» EXCERPTED DATA:
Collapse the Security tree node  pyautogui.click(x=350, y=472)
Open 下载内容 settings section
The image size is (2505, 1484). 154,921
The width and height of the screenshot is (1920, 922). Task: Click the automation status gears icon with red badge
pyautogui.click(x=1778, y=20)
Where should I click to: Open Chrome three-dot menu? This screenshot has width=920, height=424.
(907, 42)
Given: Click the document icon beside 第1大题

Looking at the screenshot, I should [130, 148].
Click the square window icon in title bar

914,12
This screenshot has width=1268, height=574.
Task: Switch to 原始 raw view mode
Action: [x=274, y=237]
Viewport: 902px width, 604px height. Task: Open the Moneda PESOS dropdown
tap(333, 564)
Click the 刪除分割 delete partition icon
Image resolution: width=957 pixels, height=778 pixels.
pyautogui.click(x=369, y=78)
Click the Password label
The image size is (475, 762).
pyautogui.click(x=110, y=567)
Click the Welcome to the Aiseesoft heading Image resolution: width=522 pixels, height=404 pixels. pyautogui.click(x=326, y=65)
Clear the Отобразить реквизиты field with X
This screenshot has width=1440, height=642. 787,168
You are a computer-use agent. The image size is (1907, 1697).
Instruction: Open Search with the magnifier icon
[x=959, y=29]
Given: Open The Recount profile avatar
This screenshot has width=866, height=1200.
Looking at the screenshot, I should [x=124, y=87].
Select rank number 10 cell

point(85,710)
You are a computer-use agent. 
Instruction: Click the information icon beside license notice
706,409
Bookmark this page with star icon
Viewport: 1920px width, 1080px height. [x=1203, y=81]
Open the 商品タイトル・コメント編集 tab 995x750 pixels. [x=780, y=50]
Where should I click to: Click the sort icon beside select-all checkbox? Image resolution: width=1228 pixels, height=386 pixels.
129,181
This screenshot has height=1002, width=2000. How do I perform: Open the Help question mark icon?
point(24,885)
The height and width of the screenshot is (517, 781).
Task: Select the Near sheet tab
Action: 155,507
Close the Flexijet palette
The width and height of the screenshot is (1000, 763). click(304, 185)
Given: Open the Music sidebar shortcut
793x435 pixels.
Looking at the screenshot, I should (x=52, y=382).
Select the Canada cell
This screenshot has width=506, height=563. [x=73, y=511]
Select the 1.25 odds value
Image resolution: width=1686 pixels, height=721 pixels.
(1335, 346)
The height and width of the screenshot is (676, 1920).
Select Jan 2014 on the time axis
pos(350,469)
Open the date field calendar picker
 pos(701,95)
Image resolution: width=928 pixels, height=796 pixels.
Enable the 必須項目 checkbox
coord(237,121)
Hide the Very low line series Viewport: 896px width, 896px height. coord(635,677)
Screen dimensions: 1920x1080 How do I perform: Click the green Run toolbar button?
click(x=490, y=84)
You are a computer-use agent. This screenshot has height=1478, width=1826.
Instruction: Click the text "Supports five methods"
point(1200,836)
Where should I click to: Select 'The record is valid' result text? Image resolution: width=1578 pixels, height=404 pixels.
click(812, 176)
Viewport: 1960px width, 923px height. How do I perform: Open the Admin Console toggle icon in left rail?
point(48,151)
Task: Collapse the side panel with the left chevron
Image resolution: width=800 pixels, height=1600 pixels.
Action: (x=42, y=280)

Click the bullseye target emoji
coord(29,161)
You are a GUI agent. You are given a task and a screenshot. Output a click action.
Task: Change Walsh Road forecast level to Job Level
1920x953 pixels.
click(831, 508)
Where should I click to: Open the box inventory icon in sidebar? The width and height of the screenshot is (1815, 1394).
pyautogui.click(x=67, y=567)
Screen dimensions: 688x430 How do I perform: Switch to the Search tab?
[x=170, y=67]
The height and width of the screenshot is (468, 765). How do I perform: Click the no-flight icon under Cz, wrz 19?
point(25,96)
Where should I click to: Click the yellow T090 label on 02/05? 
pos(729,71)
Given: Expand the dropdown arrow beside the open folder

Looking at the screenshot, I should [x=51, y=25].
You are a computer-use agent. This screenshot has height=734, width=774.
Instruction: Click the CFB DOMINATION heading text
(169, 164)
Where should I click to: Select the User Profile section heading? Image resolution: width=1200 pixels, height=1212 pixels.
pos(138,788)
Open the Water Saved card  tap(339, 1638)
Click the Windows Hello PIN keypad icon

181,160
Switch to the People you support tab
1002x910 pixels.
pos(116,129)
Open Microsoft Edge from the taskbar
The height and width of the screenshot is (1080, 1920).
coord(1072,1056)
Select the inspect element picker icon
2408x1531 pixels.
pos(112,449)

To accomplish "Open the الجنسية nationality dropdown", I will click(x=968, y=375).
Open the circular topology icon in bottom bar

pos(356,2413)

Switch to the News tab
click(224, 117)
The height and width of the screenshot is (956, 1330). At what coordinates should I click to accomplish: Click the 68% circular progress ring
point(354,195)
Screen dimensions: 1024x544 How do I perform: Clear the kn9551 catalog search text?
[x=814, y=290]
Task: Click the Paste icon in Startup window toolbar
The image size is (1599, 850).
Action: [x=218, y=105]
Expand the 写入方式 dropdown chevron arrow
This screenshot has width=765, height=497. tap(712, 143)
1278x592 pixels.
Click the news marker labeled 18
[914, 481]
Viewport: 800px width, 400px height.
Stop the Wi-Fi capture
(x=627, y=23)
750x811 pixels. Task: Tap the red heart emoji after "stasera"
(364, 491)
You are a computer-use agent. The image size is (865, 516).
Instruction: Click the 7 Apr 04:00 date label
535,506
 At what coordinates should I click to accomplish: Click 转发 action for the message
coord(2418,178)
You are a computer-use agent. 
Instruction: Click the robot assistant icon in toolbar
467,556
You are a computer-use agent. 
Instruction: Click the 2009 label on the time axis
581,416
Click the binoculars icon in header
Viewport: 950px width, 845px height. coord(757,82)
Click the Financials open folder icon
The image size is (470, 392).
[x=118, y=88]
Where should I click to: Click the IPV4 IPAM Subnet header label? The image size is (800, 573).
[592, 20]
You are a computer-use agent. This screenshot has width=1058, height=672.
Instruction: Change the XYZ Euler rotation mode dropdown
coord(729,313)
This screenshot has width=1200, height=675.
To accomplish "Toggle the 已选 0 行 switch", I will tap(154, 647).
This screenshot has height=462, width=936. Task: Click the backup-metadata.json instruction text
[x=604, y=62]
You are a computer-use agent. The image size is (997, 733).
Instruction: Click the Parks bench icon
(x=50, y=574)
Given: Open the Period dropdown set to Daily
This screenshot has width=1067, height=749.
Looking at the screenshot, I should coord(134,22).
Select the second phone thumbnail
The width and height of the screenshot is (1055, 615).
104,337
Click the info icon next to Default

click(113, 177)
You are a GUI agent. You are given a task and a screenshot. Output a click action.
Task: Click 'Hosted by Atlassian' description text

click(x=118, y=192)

» PROBLEM DETAILS: Output every line of the records above as a JSON list of strings, one string per line, with blank lines omitted.

» RESULT BELOW:
[
  "Collapse the Security tree node  pyautogui.click(x=350, y=472)",
  "Open 下载内容 settings section",
  "The image size is (2505, 1484). 154,921",
  "The width and height of the screenshot is (1920, 922). Task: Click the automation status gears icon with red badge",
  "pyautogui.click(x=1778, y=20)",
  "Where should I click to: Open Chrome three-dot menu? This screenshot has width=920, height=424.",
  "(907, 42)",
  "Given: Click the document icon beside 第1大题",
  "Looking at the screenshot, I should [130, 148].",
  "Click the square window icon in title bar",
  "914,12",
  "This screenshot has width=1268, height=574.",
  "Task: Switch to 原始 raw view mode",
  "Action: [x=274, y=237]",
  "Viewport: 902px width, 604px height. Task: Open the Moneda PESOS dropdown",
  "tap(333, 564)",
  "Click the 刪除分割 delete partition icon",
  "Image resolution: width=957 pixels, height=778 pixels.",
  "pyautogui.click(x=369, y=78)",
  "Click the Password label",
  "The image size is (475, 762).",
  "pyautogui.click(x=110, y=567)",
  "Click the Welcome to the Aiseesoft heading Image resolution: width=522 pixels, height=404 pixels. pyautogui.click(x=326, y=65)",
  "Clear the Отобразить реквизиты field with X",
  "This screenshot has width=1440, height=642. 787,168",
  "You are a computer-use agent. The image size is (1907, 1697).",
  "Instruction: Open Search with the magnifier icon",
  "[x=959, y=29]",
  "Given: Open The Recount profile avatar",
  "This screenshot has width=866, height=1200.",
  "Looking at the screenshot, I should [x=124, y=87].",
  "Select rank number 10 cell",
  "point(85,710)",
  "You are a computer-use agent. ",
  "Instruction: Click the information icon beside license notice",
  "706,409",
  "Bookmark this page with star icon",
  "Viewport: 1920px width, 1080px height. [x=1203, y=81]",
  "Open the 商品タイトル・コメント編集 tab 995x750 pixels. [x=780, y=50]",
  "Where should I click to: Click the sort icon beside select-all checkbox? Image resolution: width=1228 pixels, height=386 pixels.",
  "129,181",
  "This screenshot has height=1002, width=2000. How do I perform: Open the Help question mark icon?",
  "point(24,885)",
  "The height and width of the screenshot is (517, 781).",
  "Task: Select the Near sheet tab",
  "Action: 155,507",
  "Close the Flexijet palette",
  "The width and height of the screenshot is (1000, 763). click(304, 185)",
  "Given: Open the Music sidebar shortcut",
  "793x435 pixels.",
  "Looking at the screenshot, I should (x=52, y=382).",
  "Select the Canada cell",
  "This screenshot has width=506, height=563. [x=73, y=511]",
  "Select the 1.25 odds value",
  "Image resolution: width=1686 pixels, height=721 pixels.",
  "(1335, 346)",
  "The height and width of the screenshot is (676, 1920).",
  "Select Jan 2014 on the time axis",
  "pos(350,469)",
  "Open the date field calendar picker",
  " pos(701,95)",
  "Image resolution: width=928 pixels, height=796 pixels.",
  "Enable the 必須項目 checkbox",
  "coord(237,121)",
  "Hide the Very low line series Viewport: 896px width, 896px height. coord(635,677)",
  "Screen dimensions: 1920x1080 How do I perform: Click the green Run toolbar button?",
  "click(x=490, y=84)",
  "You are a computer-use agent. This screenshot has height=1478, width=1826.",
  "Instruction: Click the text \"Supports five methods\"",
  "point(1200,836)",
  "Where should I click to: Select 'The record is valid' result text? Image resolution: width=1578 pixels, height=404 pixels.",
  "click(812, 176)",
  "Viewport: 1960px width, 923px height. How do I perform: Open the Admin Console toggle icon in left rail?",
  "point(48,151)",
  "Task: Collapse the side panel with the left chevron",
  "Image resolution: width=800 pixels, height=1600 pixels.",
  "Action: (x=42, y=280)",
  "Click the bullseye target emoji",
  "coord(29,161)",
  "You are a GUI agent. You are given a task and a screenshot. Output a click action.",
  "Task: Change Walsh Road forecast level to Job Level",
  "1920x953 pixels.",
  "click(831, 508)",
  "Where should I click to: Open the box inventory icon in sidebar? The width and height of the screenshot is (1815, 1394).",
  "pyautogui.click(x=67, y=567)",
  "Screen dimensions: 688x430 How do I perform: Switch to the Search tab?",
  "[x=170, y=67]",
  "The height and width of the screenshot is (468, 765). How do I perform: Click the no-flight icon under Cz, wrz 19?",
  "point(25,96)",
  "Where should I click to: Click the yellow T090 label on 02/05? ",
  "pos(729,71)",
  "Given: Expand the dropdown arrow beside the open folder",
  "Looking at the screenshot, I should [x=51, y=25].",
  "You are a computer-use agent. This screenshot has height=734, width=774.",
  "Instruction: Click the CFB DOMINATION heading text",
  "(169, 164)",
  "Where should I click to: Select the User Profile section heading? Image resolution: width=1200 pixels, height=1212 pixels.",
  "pos(138,788)",
  "Open the Water Saved card  tap(339, 1638)",
  "Click the Windows Hello PIN keypad icon",
  "181,160",
  "Switch to the People you support tab",
  "1002x910 pixels.",
  "pos(116,129)",
  "Open Microsoft Edge from the taskbar",
  "The height and width of the screenshot is (1080, 1920).",
  "coord(1072,1056)",
  "Select the inspect element picker icon",
  "2408x1531 pixels.",
  "pos(112,449)",
  "To accomplish \"Open the الجنسية nationality dropdown\", I will click(x=968, y=375).",
  "Open the circular topology icon in bottom bar",
  "pos(356,2413)",
  "Switch to the News tab",
  "click(224, 117)",
  "The height and width of the screenshot is (956, 1330). At what coordinates should I click to accomplish: Click the 68% circular progress ring",
  "point(354,195)",
  "Screen dimensions: 1024x544 How do I perform: Clear the kn9551 catalog search text?",
  "[x=814, y=290]",
  "Task: Click the Paste icon in Startup window toolbar",
  "The image size is (1599, 850).",
  "Action: [x=218, y=105]",
  "Expand the 写入方式 dropdown chevron arrow",
  "This screenshot has width=765, height=497. tap(712, 143)",
  "1278x592 pixels.",
  "Click the news marker labeled 18",
  "[914, 481]",
  "Viewport: 800px width, 400px height.",
  "Stop the Wi-Fi capture",
  "(x=627, y=23)",
  "750x811 pixels. Task: Tap the red heart emoji after \"stasera\"",
  "(364, 491)",
  "You are a computer-use agent. The image size is (865, 516).",
  "Instruction: Click the 7 Apr 04:00 date label",
  "535,506",
  " At what coordinates should I click to accomplish: Click 转发 action for the message",
  "coord(2418,178)",
  "You are a computer-use agent. ",
  "Instruction: Click the robot assistant icon in toolbar",
  "467,556",
  "You are a computer-use agent. ",
  "Instruction: Click the 2009 label on the time axis",
  "581,416",
  "Click the binoculars icon in header",
  "Viewport: 950px width, 845px height. coord(757,82)",
  "Click the Financials open folder icon",
  "The image size is (470, 392).",
  "[x=118, y=88]",
  "Where should I click to: Click the IPV4 IPAM Subnet header label? The image size is (800, 573).",
  "[592, 20]",
  "You are a computer-use agent. This screenshot has width=1058, height=672.",
  "Instruction: Change the XYZ Euler rotation mode dropdown",
  "coord(729,313)",
  "This screenshot has width=1200, height=675.",
  "To accomplish \"Toggle the 已选 0 行 switch\", I will tap(154, 647).",
  "This screenshot has height=462, width=936. Task: Click the backup-metadata.json instruction text",
  "[x=604, y=62]",
  "You are a computer-use agent. The image size is (997, 733).",
  "Instruction: Click the Parks bench icon",
  "(x=50, y=574)",
  "Given: Open the Period dropdown set to Daily",
  "This screenshot has width=1067, height=749.",
  "Looking at the screenshot, I should coord(134,22).",
  "Select the second phone thumbnail",
  "The width and height of the screenshot is (1055, 615).",
  "104,337",
  "Click the info icon next to Default",
  "click(113, 177)",
  "You are a GUI agent. You are given a task and a screenshot. Output a click action.",
  "Task: Click 'Hosted by Atlassian' description text",
  "click(x=118, y=192)"
]